BRANO DA LEGGERE.

+ + +

È sabato mattina, è il 13 febbraio del 2010. A controllo ultimato, si scopre
che i due tir trasportavano complessivamente tredici tonnellate e mezzo di
sigarette di contrabbando, per un valore di tre milioni e
mezzo di euro. I due autisti sono arrestati. Sono due
russi di 30 e 41 anni naturalizzati greci. Come sempre
in questi casi, dicono di non saperne niente.
Le tredici tonnellate e mezzo di sigarette di quel sabato mattina non sono un caso isolato. A novembre del 2009, sempre nel porto di Brindisi, sono state intercettate altre cinque tonnellate nascoste a bordo di altri tir. E altre cinque tonnellate sono state scovate nel gennaio successivo. Ventitré tonnellate e mezzo in tre mesi, e questa è solo la punta dell'iceberg. Ma basta a dedurre che il contrabbando di sigarette è ripreso. O meglio, non è mai finito. Ha solo cambiato mezzi, forme e rotte, dopo il blocco – deciso ormai dieci anni fa – degli scafi che dal Montenegro partivano indisturbati verso la Puglia. Tuttavia la sostanza è sempre la stessa: anche se i quantitativi sono meno imponenti che in passato, l'Italia è uno dei punti di passaggio strategici per il rifornimento non solo del mercato illegale della stessa penisola, ma anche di altri paesi dell'Unione Europea. Oggi la frontiera calda è costituita dai porti, in particolare quelli dell'Adriatico. Le sigarette non vengono più portate a bordo degli scafi dei contrabbandieri. Vengono nascoste nei tir, sotto carichi di copertura. Sono loro i nuovi scafi, meno appariscenti che in passato.

+ + +

MATERIALE PRESENTATO.

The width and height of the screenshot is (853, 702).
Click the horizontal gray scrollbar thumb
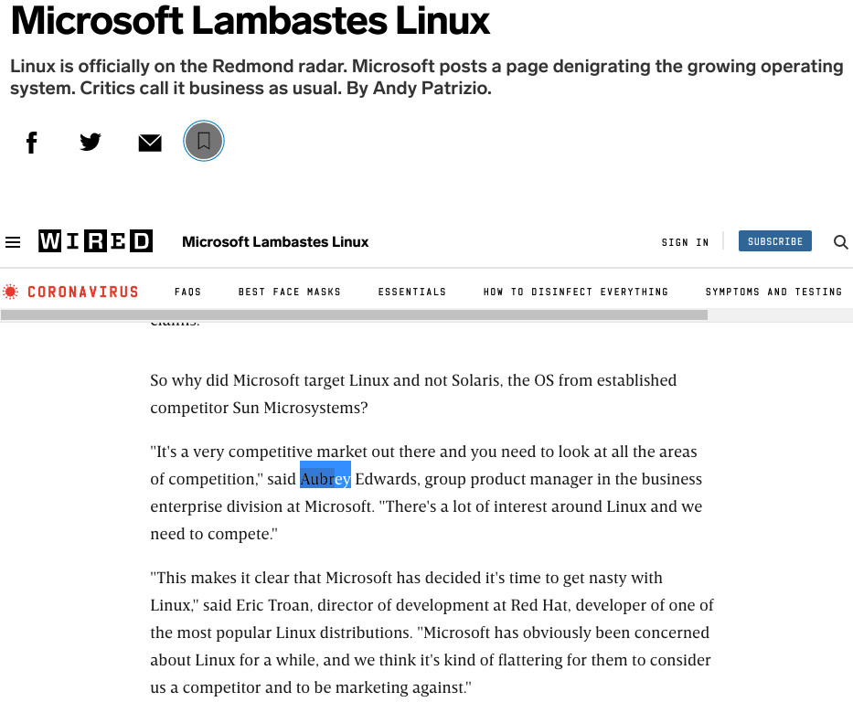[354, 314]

+ + +

ESERCIZI DA SVOLGERE.
1. Riporti fedelmente il tratto del brano sul contrabbando di sigarette che va da "È sabato mattina, è" fino a "non saperne niente.".
2. Prosegua il brano sul contrabbando di sigarette a partire dalla sua ultima frase.
Il materiale riportato è indipendente dal brano sul contrabbando di sigarette.

SOLUZIONI.
1.
È sabato mattina, è il 13 febbraio del 2010. A controllo ultimato, si scopre
che i due tir trasportavano complessivamente tredici tonnellate e mezzo di
sigarette di contrabbando, per un valore di tre milioni e
mezzo di euro. I due autisti sono arrestati. Sono due
russi di 30 e 41 anni naturalizzati greci. Come sempre
in questi casi, dicono di non saperne niente.

2.
Del resto, ci sono altre notizie a provarlo. Chiunque
può fare una piccola ricerca su Google News, e ne troverà conferma. Ecco, ad
esempio, alcuni lanci d'agenzia scritti in un arco di tempo ristretto, tra il 24
marzo del 2010 e il 17 aprile dello stesso anno.
24 marzo, Ancona.
La Guardia di Finanza sgomina
una banda che traffica sigarette di contrabbando fra
l'Est Europa e la Gran Bretagna, passando per l'Italia
e la Francia. Sequestrati oltre 5.800 kg di sigarette
Regal e Gold Classic. Due imprenditori liguri finiscono in manette, così come i
due camionisti polacchi.
L'organizzazione criminale è composta da italiani e
ucraini: contrabbanda carichi di sigarette da Ucraina e
Polonia, nascosti a bordo di tir che ufficialmente trasportano materiali per
l'edilizia e vetro. La documentazione di accompagnamento è emessa da una società
italiana attraverso una società controllata francese.
25 marzo, Ancona. Sempre la Guardia di Finanza, in collaborazione con i funzionari della Dogana, individua un ingente quantitativo di sigarette trasportate su un autoarticolato frigo con targa bulgara sbarcato da una motonave della compagnia di navigazione Minoan Lines proveniente da Patrasso.
Controllando il mezzo, i finanzieri rinvengono, dissimulati tra la merce
trasportata, composta da prodotti da forno surgelati, 855 scatoloni contenenti
sigarette, con marchio Marble e L&M. I tabacchi lavorati
esteri di contrabbando (in tutto 8.550 chili) vengono
sequestrati, il carico di copertura è invece devoluto in
beneficenza su disposizione della magistratura inquirente. Il carico di "bionde"
– continua la nota – era destinato al mercato tedesco ma non si può escludere
che avesse una destinazione diversa.
25 marzo, Villa Literno (CE).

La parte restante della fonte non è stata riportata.